Being 100% confident you've got a bit for bit copy of what you think you have, doesn't mean you have a restore process that works.

Unless you've tested and proven to your self you can bring up a working system from your backups, you've only done the first half of your disaster recover work.

For me, that means restoring onto your cold spare hardware (either identical or similar-enough for you), shutting down your system pulling it's drives and replacing them with blank ones and restoring onto that (but be careful you can be sure you don't need that specific hardware/firmware/peripherals - cause in 18 months time when someone backs a truck into your office and load all your electronics into it you might not be able to get an identical system), or restoring a running system onto newly provisioned instances on cloud-provider-of-choice.

Prove to yourself at least, that you can have business continuity in a know amount of time once you pull the pin on your DR/restore-from-backups plan.

kqr · on Nov 25, 2021

Yup, this is it. And you don't need to do it for every single backup. Before running the backup, do four coin flips. If they all end up heads (adjust the number of flips based on or how much time you can afford to spend on backup testing) you test the full recovery process of the impending backup.

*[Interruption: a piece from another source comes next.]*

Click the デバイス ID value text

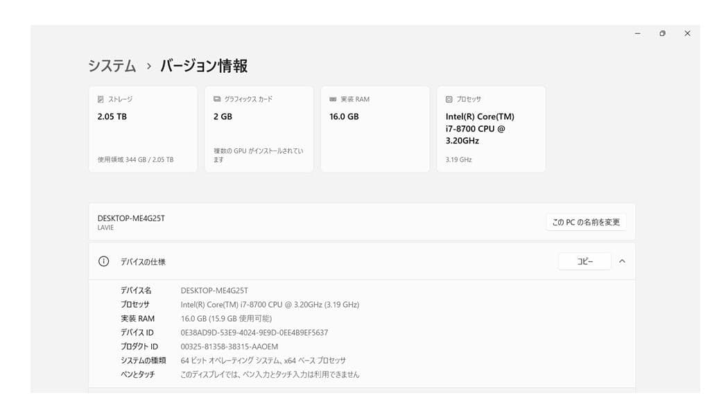(x=254, y=332)
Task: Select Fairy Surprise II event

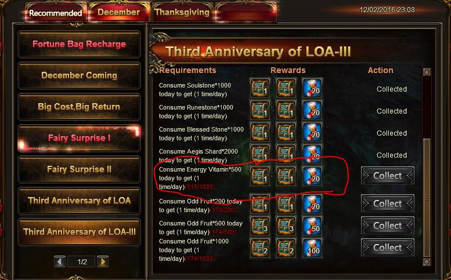Action: point(79,169)
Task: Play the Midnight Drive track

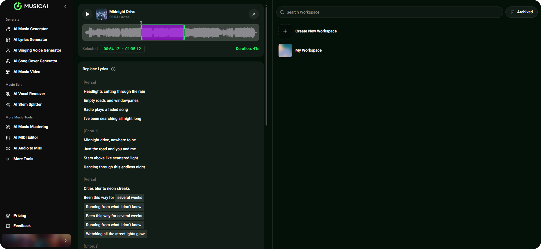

Of course, it will depend on several parameters, but in my experience, doing a thorough test for a random subset of items is often more economical than a half-assed test of all items.

As a bonus, the random sampling will let you infer things about the totality of all items. (As opposed to any other scheme for selecting which items to test.) So once you've run 27 tests and only one failed, you know at least 85 % of your backups work. At 1/20th of the cost of testing them all, this is a good deal on information.